MAC0460 / MAC5832 (2020)¶

EP2: linear regression, analytic solution¶

Goals:¶

to implement and test the analytic solution for the linear regression task (see, for instance, Slides of Lecture 03 and Lecture 03 of Learning from Data)
to understand the core idea (optimization of a loss or cost function) for parameter adjustment in machine learning

This notebook makes use of additional auxiliary functions in util/

Linear regression¶

Given a dataset $\{(\mathbf{x}^{(1)}, y^{(1)}), \dots ,(\mathbf{x}^{(N)}, y^{(N)})\}$ with $\mathbf{x}^{(i)} \in \mathbb{R}^{d}$ and $y^{(i)} \in \mathbb{R}$, we would like to approximate the unknown function $f:\mathbb{R}^{d} \rightarrow \mathbb{R}$ (recall that $y^{(i)} =f(\mathbf{x}^{(i)})$) by means of a linear model $h$: $$ h(\mathbf{x}^{(i)}; \mathbf{w}, b) = \mathbf{w}^\top \mathbf{x}^{(i)} + b $$

Note that $h(\mathbf{x}^{(i)}; \mathbf{w}, b)$ is, in fact, an affine transformation of $\mathbf{x}^{(i)}$. As commonly done, we will use the term "linear" to refer to an affine transformation.

The output of $h$ is a linear transformation of $\mathbf{x}^{(i)}$. We use the notation $h(\mathbf{x}^{(i)}; \mathbf{w}, b)$ to make clear that $h$ is a parametric model, i.e., the transformation $h$ is defined by the parameters $\mathbf{w}$ and $b$. We can view vector $\mathbf{w}$ as a weight vector that controls the effect of each feature in the prediction.

By adding one component with value equal to 1 to the observations $\mathbf{x}^{(i)}$ -- artificial coordinate -- we can simplify the notation:

$$ h(\mathbf{x}^{(i)}; \mathbf{w}) = \hat{y}^{(i)} = \mathbf{w}^\top \mathbf{x}^{(i)} $$

We would like to determine the optimal parameters $\mathbf{w}$ such that prediction $\hat{y}^{(i)}$ is as closest as possible to $y^{(i)}$ according to some error metric. Adopting the mean square error as such metric we have the following cost function:

\begin{equation} J(\mathbf{w}) = \frac{1}{N}\sum_{i=1}^{N}\big(\hat{y}^{(i)} - y^{(i)}\big)^{2} \end{equation}

Thus, the task of determining a function $h$ that is closest to $f$ is reduced to the task of finding the values $\mathbf{w}$ that minimizes $J(\mathbf{w})$.

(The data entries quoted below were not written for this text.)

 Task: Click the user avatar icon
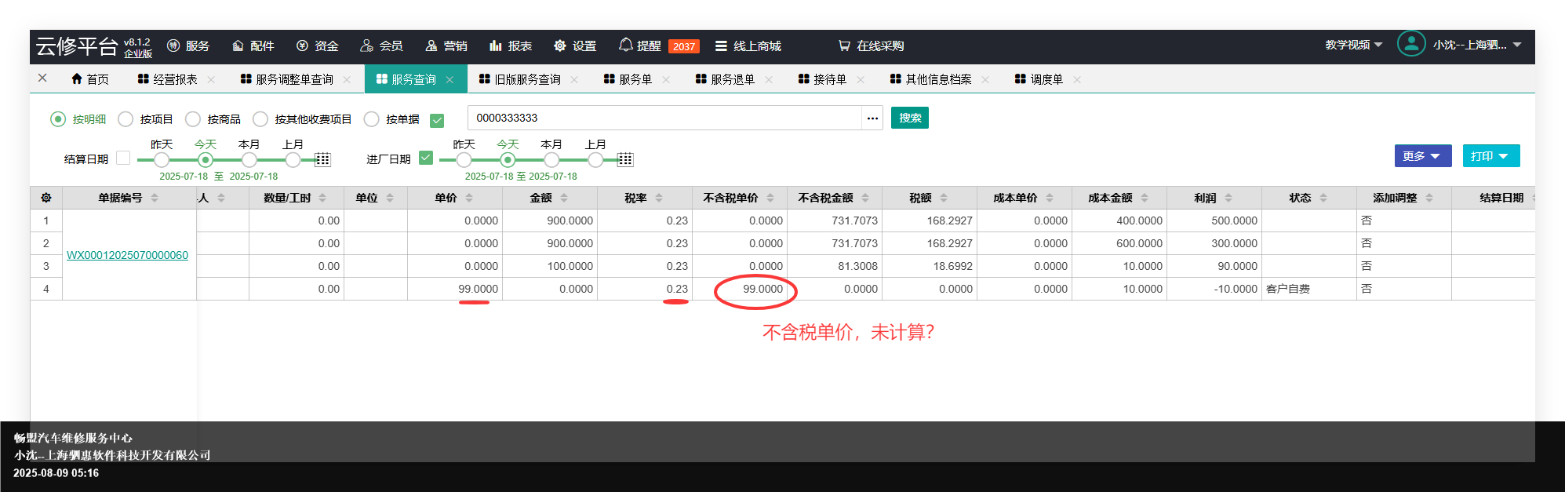1410,44
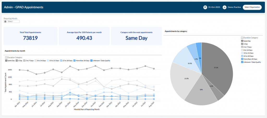
Task: Toggle all Duration Category above line chart
Action: coord(6,57)
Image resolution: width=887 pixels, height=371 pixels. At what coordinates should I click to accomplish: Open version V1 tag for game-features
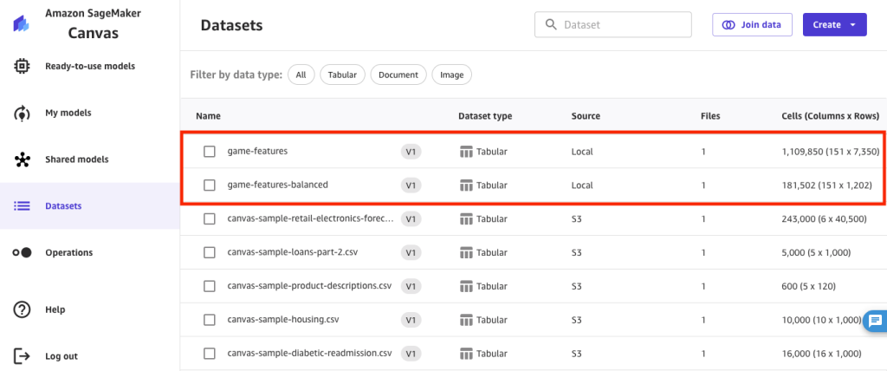pyautogui.click(x=411, y=152)
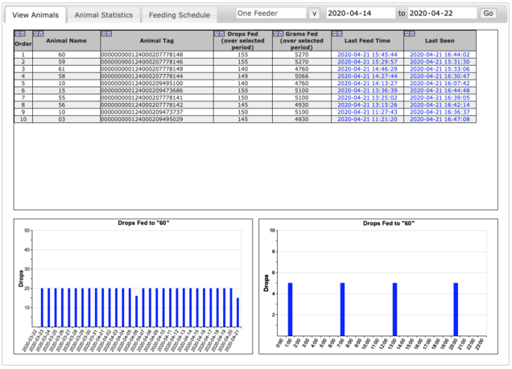Sort table using the Order column icon
Viewport: 512px width, 369px height.
coord(19,34)
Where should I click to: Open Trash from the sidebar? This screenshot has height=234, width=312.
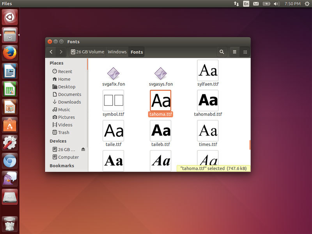click(x=63, y=133)
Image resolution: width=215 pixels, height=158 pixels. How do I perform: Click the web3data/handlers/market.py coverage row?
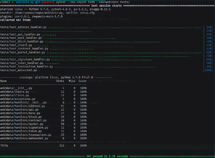tap(43, 124)

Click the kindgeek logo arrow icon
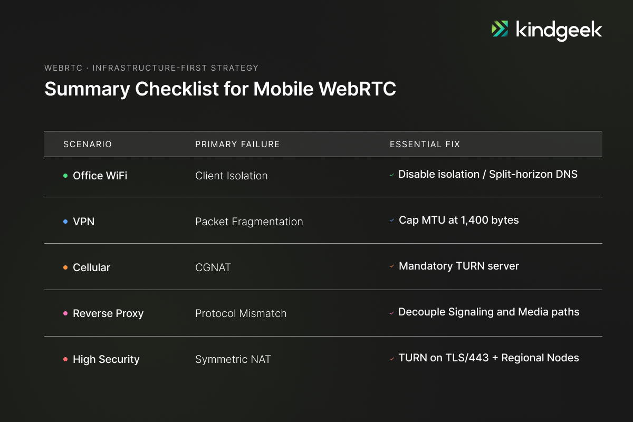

Now we will explore this model, starting with a simple dataset.

Import auxiliary functions¶

# all imports
import numpy as np
import time
from util.util import get_housing_prices_data, r_squared
from util.plots import plot_points_regression 

%matplotlib inline

The dataset¶

The first dataset we will use is a toy dataset. We will generate $N=100$ observations with only one feature and a real value associated to each of them. We can view these observations as being pairs (area of a real state in square meters, price of the real state). Our task is to construct a model that is able to predict the price of a real state, given its area.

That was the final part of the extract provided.